Ton Klijn, director of the European Association of Abnormal Road Transport and Mobile Cranes (ESTA), emphasized that wider geopolitical concerns are darkening that outlook, but said there are still grounds for optimism.

“Until the end of last year, we at ESTA were cautiously optimistic about the state of the markets our members work in. Public finances were continuing to improve after the 2008 crash and private sector confidence was increasing — both factors that stimulate investment. But today, I would have to describe our attitude as cautious pessimism at best,” he told JOC.com.

Klijn cited “multiple and worsening political uncertainties,” including Britain’s plan to leave the European Union, now due Oct. 31, which is “hanging over us like a dark cloud.”

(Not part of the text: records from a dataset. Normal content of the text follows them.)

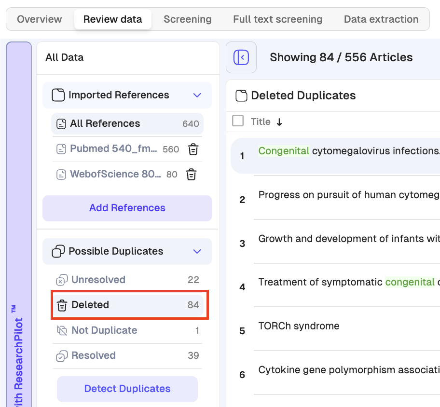Collapse the Imported References section chevron
This screenshot has height=407, width=440.
click(x=197, y=95)
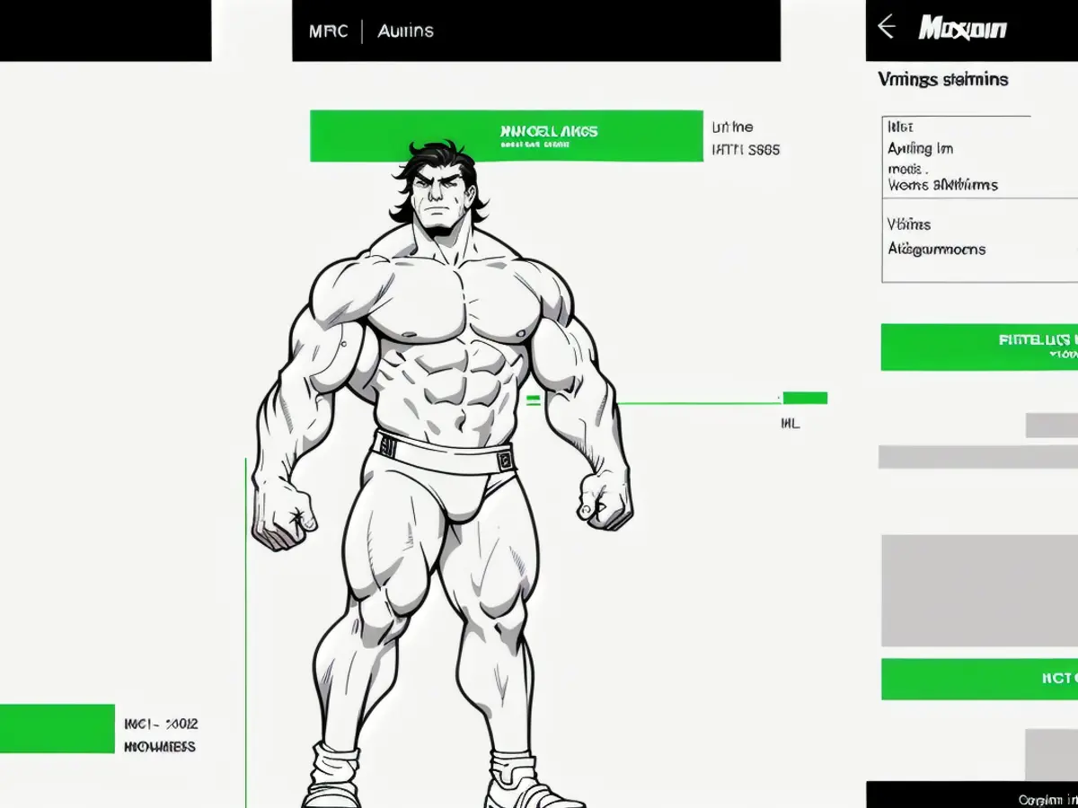Click the small green marker beside the torso
The height and width of the screenshot is (808, 1078).
click(x=533, y=400)
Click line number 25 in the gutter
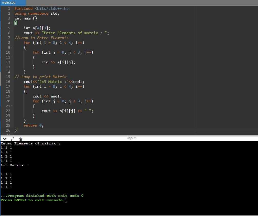 8,125
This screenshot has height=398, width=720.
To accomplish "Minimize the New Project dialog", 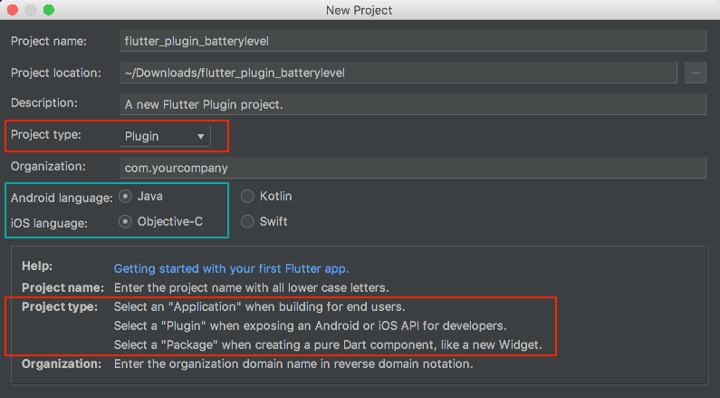I will coord(31,10).
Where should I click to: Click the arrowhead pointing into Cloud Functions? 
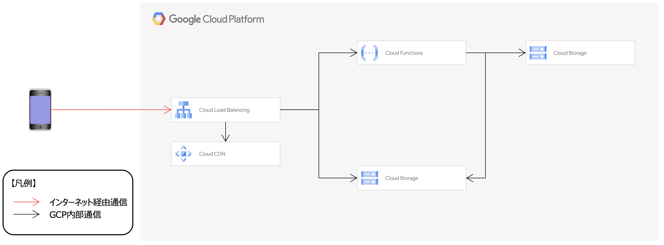354,53
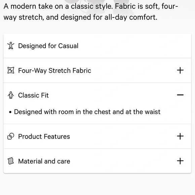Click the Classic Fit body icon

click(x=11, y=95)
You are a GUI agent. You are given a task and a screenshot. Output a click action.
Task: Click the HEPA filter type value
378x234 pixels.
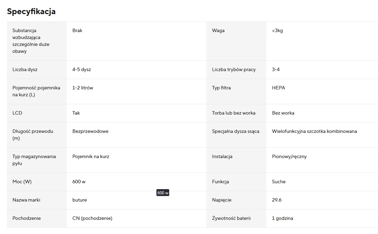click(x=278, y=88)
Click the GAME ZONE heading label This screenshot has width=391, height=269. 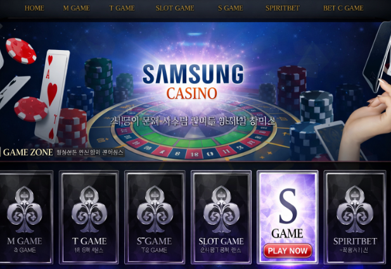[28, 152]
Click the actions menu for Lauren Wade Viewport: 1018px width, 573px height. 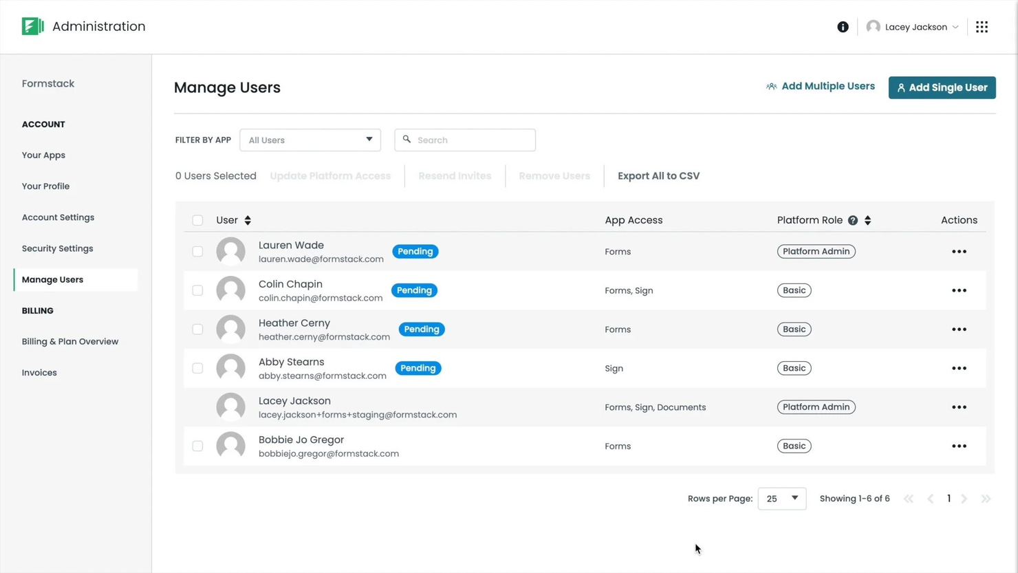click(x=959, y=251)
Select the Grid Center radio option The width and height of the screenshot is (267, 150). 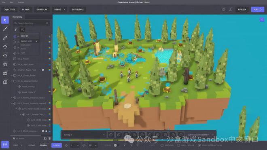[x=178, y=146]
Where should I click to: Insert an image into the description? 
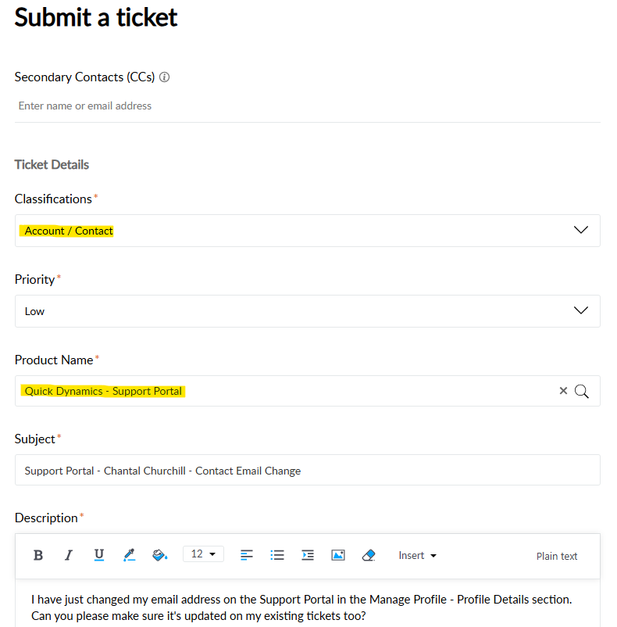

“On top of that, the German economy looks to be slowing; there are political problems in Italy; there is the damaging trade war between the US and China; and there is the growing instability in the Middle East as relations with Iran worsen still further,” he said. “All of this is completely out of the control of us and our members, but it has the effect of stifling investment in new projects. And that is not good news at all.”

There are also specific issues in the European market, such as the growing level of populism — and protectionism — creating unnecessary complexities and petty local bureaucracies making it harder to obtain heavy transport and abnormal load permits, Klijn said. ESTA has long campaigned for the harmonization of standards and regulations across Europe. “For many of our members, the single European market does not really exist in practice,” he said.

Even so, Klijn said enormous potential in the US market as investment in infrastructure increases, ongoing strength in the wind energy sector, and the still-growing demand for maintenance in the oil and gas sectors despite the long-term trend against fossil fuels all point to a healthier heavy transport sector going forward.